20 June, 21:42, by Simon Clark

So this is going to be one of the ‘Tricks of the Trade’ posts. You’ve seen them before, probably lots of times.  Hopefully though, every time you read one, it’ll spark something you haven’t thought of before.

Tonight’s instalment was inspired by our rocket launcher project.  We pulled most of the launcher together a couple of nights ago, the only piece left unfinished was the pressure sensor/trigger. This was my job tonight, and in the course of it, I pulled a few tricks out of my bag that I haven’t used in a while.


I always try and keep a bucket of lentils around the workshop.  The reason is, they make a most excellent holding mechanism when you’re waiting for glue to dry.  Need to keep something at a very specific angle while the epoxy sets? Push it into the lentils, and it’ll stay where you put it.  If some of the lentils get stuck to the project, they always break off easily, with a minimum of material left behind.

Hot Melt Glue

I know, I know.  Hot melt glue is the domain of craft soccer moms pulling together a quick pine cone wreath for the holidays. I used to belittle the lowly hot melt glue gun. I mean, come’on, it’s not even real glue, it’s just melted plastic.

Nowadays, the glue gun gets used at least once a week.  I buy the glue sticks by the box. The beauty of hot melt glue is that it sets in the time it takes to cool, it can be remelted easily, and it can grip like a son-of-a-bitch. A regular pastime in our house is building large, complex structures with popsicle sticks and hot melt glue. No other option gives you the speed and forgiveness, and that is why I love it.

Masking Tape

What I like about masking tape is that it sticks.  It grabs what you put it on, it doesn’t stretch and it doesn’t budge. Nor does it pull away over time under small stresses.  A while back, I gutted my bicycle’s headlight and replaced the bulb with an LED array. Being the lazy sort, and not wanting to drop in a voltage doubler, I pushed things around to make room for a third C battery. The main sacrifice was the screw post, and I’d lost my means to hold the lamp together. Masking tape came to the rescue!  A couple of wrappings held out for 2 years, until I needed to replace the batteries. Then I re-wrapped anew (Then it got stolen).  The point is, no other kind of tape would have stayed fast so long, and come off so easily when the time came.

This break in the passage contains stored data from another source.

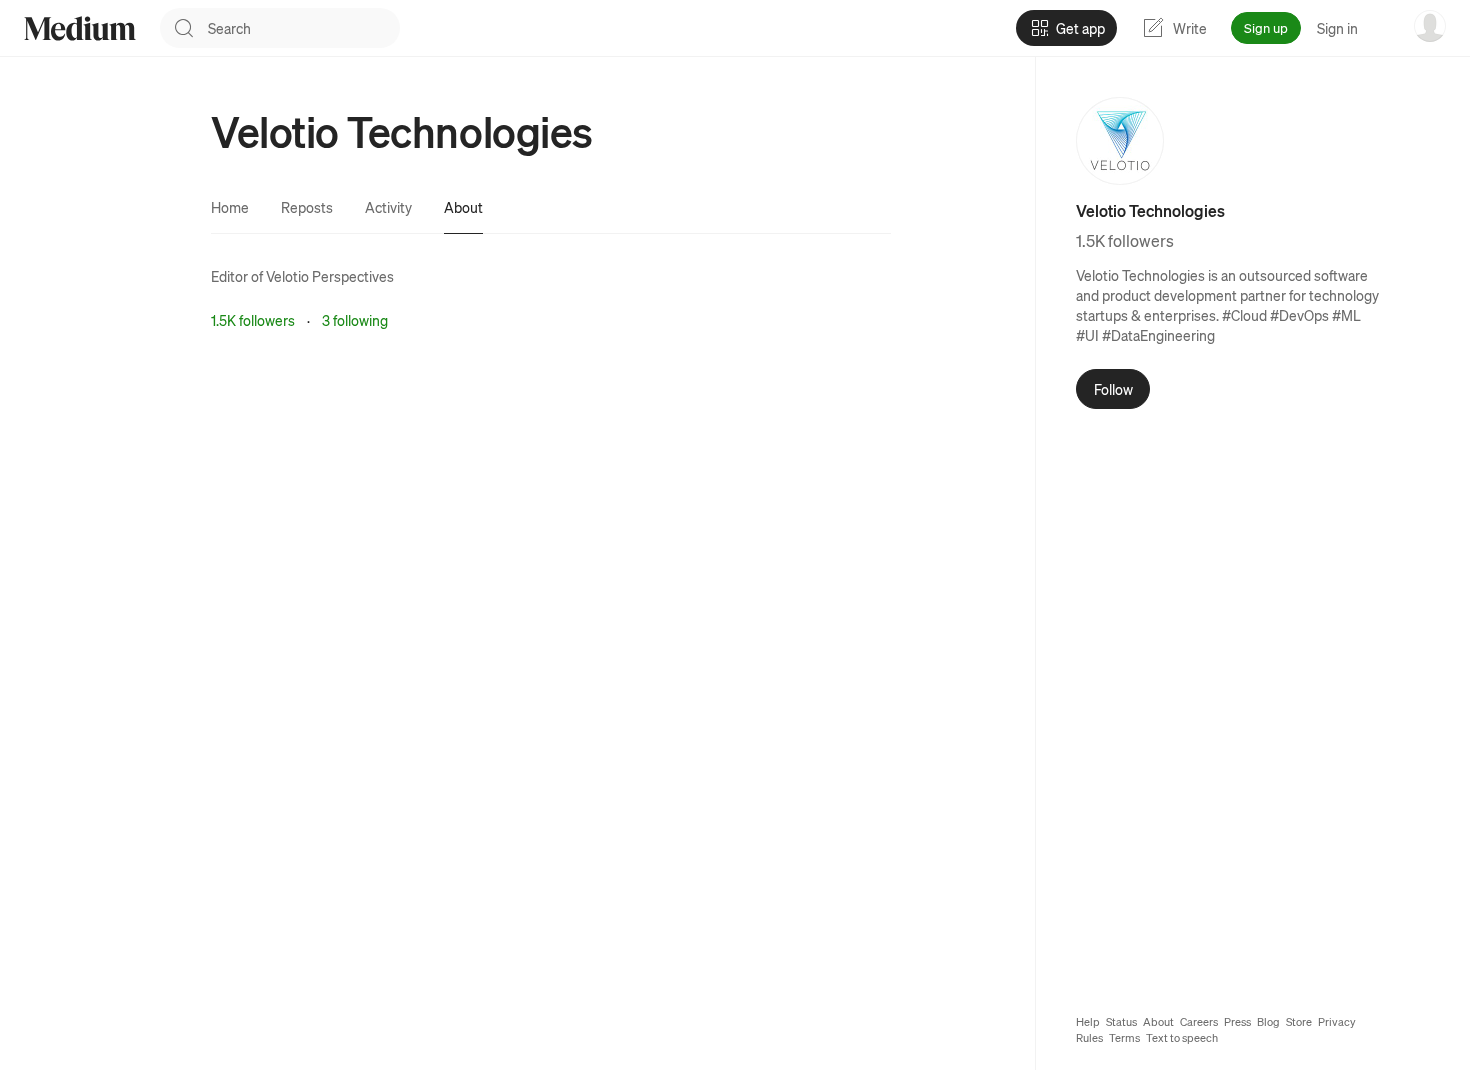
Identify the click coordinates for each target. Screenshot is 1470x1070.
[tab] (230, 207)
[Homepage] (80, 28)
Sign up (1266, 27)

Our little rocket launcher project has made extensive use of masking tape too.  The rockets themselves start out as a tube of paper, but the bulk of the finished rocket is masking tape. It holds, it’s easy to work with, and for this project, it was just perfect.

Shrink Wrap Tubing

At this point, you’re probably guffawing at my use of ‘unsung’ in the title.  After all, what self-respecting do-it-yourselfer doesn’t have this in his toolkit. But I’m adding it here because there are those that haven’t drunk the shrink-wrap koolaid. My dad, always making stuff, had never seen the light where this stuff is concerned. Sure, he’d heard of it, but never used it. As result, his eyeglasses were repaired with thread and glue. His wire splices sported slowly slipping electrical tape, sticky and unpleasant. Christmas last year was a big box of assorted adhesive-lined 3:1 shrink wrap tubing, and a little precision blow-torch. Since then, like me, he’ll pull this stuff out on a regular basis, and keeps his toolkit well stocked.

Keep in mind, it comes in two types: plain, and adhesive-lined, which has a thin layer of hot-melt glue on the inside. As you shrink the tubing, this melts and adds some extra grab to the join, as well as potentially making it waterproof.  I use the adhesive-lined almost exclusively, but of course, your mileage may vary.

So, there you have it. I’ve missed a bunch, I’m sure, so add your own in the comments.